ABOUT THIS TASK —
In the records below, find the line with "Image resolution: width=1568" and the line with "Task: Switch chart to 月 tab". Print both exactly, along with every line between them, and no other line.

• • • • •

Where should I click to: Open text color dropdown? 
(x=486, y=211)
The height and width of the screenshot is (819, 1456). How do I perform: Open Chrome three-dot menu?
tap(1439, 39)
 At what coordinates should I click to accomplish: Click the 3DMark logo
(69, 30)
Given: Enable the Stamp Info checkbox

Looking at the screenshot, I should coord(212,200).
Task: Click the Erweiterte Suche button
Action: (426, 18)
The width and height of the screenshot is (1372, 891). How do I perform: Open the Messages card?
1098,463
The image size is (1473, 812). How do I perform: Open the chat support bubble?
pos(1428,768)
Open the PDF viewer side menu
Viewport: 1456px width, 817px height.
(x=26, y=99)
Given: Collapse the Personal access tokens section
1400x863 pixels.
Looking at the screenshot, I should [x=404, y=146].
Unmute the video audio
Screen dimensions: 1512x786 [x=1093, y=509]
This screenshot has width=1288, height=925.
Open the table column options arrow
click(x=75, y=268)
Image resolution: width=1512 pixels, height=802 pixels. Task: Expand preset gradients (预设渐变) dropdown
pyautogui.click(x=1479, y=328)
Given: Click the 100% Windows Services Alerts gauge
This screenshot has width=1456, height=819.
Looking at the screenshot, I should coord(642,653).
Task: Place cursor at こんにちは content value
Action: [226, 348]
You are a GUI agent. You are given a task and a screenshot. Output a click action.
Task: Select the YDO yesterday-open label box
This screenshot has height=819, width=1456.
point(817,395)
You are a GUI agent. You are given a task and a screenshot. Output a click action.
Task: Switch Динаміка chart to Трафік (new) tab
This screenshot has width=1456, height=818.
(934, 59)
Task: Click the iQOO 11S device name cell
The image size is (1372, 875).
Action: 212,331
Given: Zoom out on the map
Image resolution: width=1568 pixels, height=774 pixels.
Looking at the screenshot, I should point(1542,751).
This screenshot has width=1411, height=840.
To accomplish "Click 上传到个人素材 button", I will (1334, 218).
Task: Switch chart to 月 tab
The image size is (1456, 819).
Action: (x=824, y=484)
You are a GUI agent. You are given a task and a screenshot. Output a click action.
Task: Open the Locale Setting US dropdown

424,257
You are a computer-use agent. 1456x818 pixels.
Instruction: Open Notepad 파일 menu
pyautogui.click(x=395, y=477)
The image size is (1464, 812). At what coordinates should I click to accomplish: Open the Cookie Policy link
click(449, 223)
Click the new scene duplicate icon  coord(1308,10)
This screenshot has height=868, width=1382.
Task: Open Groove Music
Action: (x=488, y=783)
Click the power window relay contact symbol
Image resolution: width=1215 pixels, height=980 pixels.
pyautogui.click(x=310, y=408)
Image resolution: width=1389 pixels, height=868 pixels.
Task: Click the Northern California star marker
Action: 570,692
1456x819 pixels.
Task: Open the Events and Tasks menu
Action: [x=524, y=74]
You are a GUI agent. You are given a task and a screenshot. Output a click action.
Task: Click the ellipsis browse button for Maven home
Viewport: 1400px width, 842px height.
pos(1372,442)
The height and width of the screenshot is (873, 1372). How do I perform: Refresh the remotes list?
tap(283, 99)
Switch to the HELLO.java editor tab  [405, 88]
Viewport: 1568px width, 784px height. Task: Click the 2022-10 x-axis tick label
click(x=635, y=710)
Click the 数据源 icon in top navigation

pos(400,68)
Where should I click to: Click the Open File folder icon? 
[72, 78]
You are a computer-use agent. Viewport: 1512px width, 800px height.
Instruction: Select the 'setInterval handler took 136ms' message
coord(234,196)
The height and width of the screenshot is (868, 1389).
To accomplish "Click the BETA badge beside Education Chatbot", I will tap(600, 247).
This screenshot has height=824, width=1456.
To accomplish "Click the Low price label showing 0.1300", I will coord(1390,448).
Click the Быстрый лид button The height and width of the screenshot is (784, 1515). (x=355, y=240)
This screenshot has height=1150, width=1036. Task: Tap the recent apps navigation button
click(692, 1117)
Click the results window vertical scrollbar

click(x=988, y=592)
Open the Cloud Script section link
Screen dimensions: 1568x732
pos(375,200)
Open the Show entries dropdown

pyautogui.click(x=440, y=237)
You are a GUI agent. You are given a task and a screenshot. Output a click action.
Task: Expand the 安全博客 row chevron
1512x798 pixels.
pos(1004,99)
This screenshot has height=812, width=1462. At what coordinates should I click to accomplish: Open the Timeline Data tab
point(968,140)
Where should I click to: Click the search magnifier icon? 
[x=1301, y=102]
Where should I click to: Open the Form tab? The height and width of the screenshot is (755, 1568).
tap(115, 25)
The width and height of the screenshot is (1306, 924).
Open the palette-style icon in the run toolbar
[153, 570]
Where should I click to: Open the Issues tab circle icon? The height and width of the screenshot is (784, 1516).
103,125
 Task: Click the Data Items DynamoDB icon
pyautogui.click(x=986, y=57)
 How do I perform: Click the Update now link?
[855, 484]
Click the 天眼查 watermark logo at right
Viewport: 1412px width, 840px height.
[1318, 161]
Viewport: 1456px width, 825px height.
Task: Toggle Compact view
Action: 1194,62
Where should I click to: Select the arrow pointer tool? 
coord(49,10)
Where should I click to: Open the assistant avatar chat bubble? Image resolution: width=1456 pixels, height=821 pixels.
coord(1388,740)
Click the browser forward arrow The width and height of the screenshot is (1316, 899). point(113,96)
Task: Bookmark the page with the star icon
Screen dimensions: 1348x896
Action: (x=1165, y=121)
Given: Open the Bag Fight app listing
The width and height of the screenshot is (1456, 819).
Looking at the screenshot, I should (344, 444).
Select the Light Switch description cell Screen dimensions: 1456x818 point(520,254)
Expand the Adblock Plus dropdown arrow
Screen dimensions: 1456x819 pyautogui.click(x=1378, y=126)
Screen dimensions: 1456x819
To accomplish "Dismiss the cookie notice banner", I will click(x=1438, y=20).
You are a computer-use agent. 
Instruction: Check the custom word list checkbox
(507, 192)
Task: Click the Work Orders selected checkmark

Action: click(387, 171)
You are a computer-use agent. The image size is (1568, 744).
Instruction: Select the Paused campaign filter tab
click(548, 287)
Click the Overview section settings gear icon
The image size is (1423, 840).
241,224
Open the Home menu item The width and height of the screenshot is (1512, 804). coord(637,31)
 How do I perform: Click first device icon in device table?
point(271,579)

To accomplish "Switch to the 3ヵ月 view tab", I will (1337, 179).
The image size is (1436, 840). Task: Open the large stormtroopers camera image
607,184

• • • • •

TASK RESULT —
Image resolution: width=1568 pixels, height=774 pixels.
Looking at the screenshot, I should point(1542,751).
This screenshot has width=1411, height=840.
To accomplish "Click 上传到个人素材 button", I will (1334, 218).
Task: Switch chart to 月 tab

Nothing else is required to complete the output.